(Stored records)
* * * *
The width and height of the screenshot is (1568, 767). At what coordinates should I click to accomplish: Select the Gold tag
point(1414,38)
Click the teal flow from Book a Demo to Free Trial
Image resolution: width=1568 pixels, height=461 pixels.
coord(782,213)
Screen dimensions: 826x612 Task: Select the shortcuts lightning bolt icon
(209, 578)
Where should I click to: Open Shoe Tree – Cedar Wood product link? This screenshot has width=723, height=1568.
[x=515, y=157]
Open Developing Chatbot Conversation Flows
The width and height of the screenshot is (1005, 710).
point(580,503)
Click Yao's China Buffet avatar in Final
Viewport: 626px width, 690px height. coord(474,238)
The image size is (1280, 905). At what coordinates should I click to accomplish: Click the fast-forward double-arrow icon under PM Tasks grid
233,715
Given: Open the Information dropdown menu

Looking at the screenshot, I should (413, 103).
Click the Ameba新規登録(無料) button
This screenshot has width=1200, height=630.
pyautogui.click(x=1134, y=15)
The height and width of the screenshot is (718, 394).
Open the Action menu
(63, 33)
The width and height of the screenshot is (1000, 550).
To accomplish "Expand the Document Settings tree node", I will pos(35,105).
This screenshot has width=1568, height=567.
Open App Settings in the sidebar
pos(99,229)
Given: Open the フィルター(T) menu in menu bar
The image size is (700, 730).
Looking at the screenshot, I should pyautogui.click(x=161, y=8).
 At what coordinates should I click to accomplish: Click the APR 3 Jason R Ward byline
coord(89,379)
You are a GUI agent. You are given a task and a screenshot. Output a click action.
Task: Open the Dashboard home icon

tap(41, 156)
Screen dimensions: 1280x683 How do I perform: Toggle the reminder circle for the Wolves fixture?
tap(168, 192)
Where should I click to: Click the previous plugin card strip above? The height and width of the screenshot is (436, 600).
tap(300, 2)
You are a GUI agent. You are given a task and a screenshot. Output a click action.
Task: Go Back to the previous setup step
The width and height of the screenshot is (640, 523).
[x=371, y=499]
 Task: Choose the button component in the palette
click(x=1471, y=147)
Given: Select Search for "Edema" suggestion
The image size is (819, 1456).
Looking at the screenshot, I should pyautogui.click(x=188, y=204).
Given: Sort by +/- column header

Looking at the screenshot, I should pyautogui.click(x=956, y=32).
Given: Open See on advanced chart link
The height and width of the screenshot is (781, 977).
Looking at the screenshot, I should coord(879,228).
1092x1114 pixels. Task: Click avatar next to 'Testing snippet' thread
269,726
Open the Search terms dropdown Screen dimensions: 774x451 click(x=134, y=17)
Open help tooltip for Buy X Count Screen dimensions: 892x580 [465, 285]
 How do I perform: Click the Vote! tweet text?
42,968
* * * *
_AIM OF THE TASK:_
Your task is to reproduce all of the records exactly.

_TASK ANSWER:_
The width and height of the screenshot is (1568, 767). At what coordinates should I click to accomplish: Select the Gold tag
point(1414,38)
Click the teal flow from Book a Demo to Free Trial
Image resolution: width=1568 pixels, height=461 pixels.
coord(782,213)
Screen dimensions: 826x612 Task: Select the shortcuts lightning bolt icon
(209, 578)
Where should I click to: Open Shoe Tree – Cedar Wood product link? This screenshot has width=723, height=1568.
[x=515, y=157]
Open Developing Chatbot Conversation Flows
The width and height of the screenshot is (1005, 710).
point(580,503)
Click Yao's China Buffet avatar in Final
Viewport: 626px width, 690px height. coord(474,238)
The image size is (1280, 905). At what coordinates should I click to accomplish: Click the fast-forward double-arrow icon under PM Tasks grid
233,715
Given: Open the Information dropdown menu

Looking at the screenshot, I should (413, 103).
Click the Ameba新規登録(無料) button
This screenshot has width=1200, height=630.
pyautogui.click(x=1134, y=15)
The height and width of the screenshot is (718, 394).
Open the Action menu
(63, 33)
The width and height of the screenshot is (1000, 550).
To accomplish "Expand the Document Settings tree node", I will pos(35,105).
This screenshot has width=1568, height=567.
Open App Settings in the sidebar
pos(99,229)
Given: Open the フィルター(T) menu in menu bar
The image size is (700, 730).
Looking at the screenshot, I should pyautogui.click(x=161, y=8).
 At what coordinates should I click to accomplish: Click the APR 3 Jason R Ward byline
coord(89,379)
You are a GUI agent. You are given a task and a screenshot. Output a click action.
Task: Open the Dashboard home icon

tap(41, 156)
Screen dimensions: 1280x683 How do I perform: Toggle the reminder circle for the Wolves fixture?
tap(168, 192)
Where should I click to: Click the previous plugin card strip above? The height and width of the screenshot is (436, 600).
tap(300, 2)
You are a GUI agent. You are given a task and a screenshot. Output a click action.
Task: Go Back to the previous setup step
The width and height of the screenshot is (640, 523).
[x=371, y=499]
 Task: Choose the button component in the palette
click(x=1471, y=147)
Given: Select Search for "Edema" suggestion
The image size is (819, 1456).
Looking at the screenshot, I should pyautogui.click(x=188, y=204).
Given: Sort by +/- column header

Looking at the screenshot, I should pyautogui.click(x=956, y=32).
Given: Open See on advanced chart link
The height and width of the screenshot is (781, 977).
Looking at the screenshot, I should coord(879,228).
1092x1114 pixels. Task: Click avatar next to 'Testing snippet' thread
269,726
Open the Search terms dropdown Screen dimensions: 774x451 click(x=134, y=17)
Open help tooltip for Buy X Count Screen dimensions: 892x580 [465, 285]
 How do I perform: Click the Vote! tweet text?
42,968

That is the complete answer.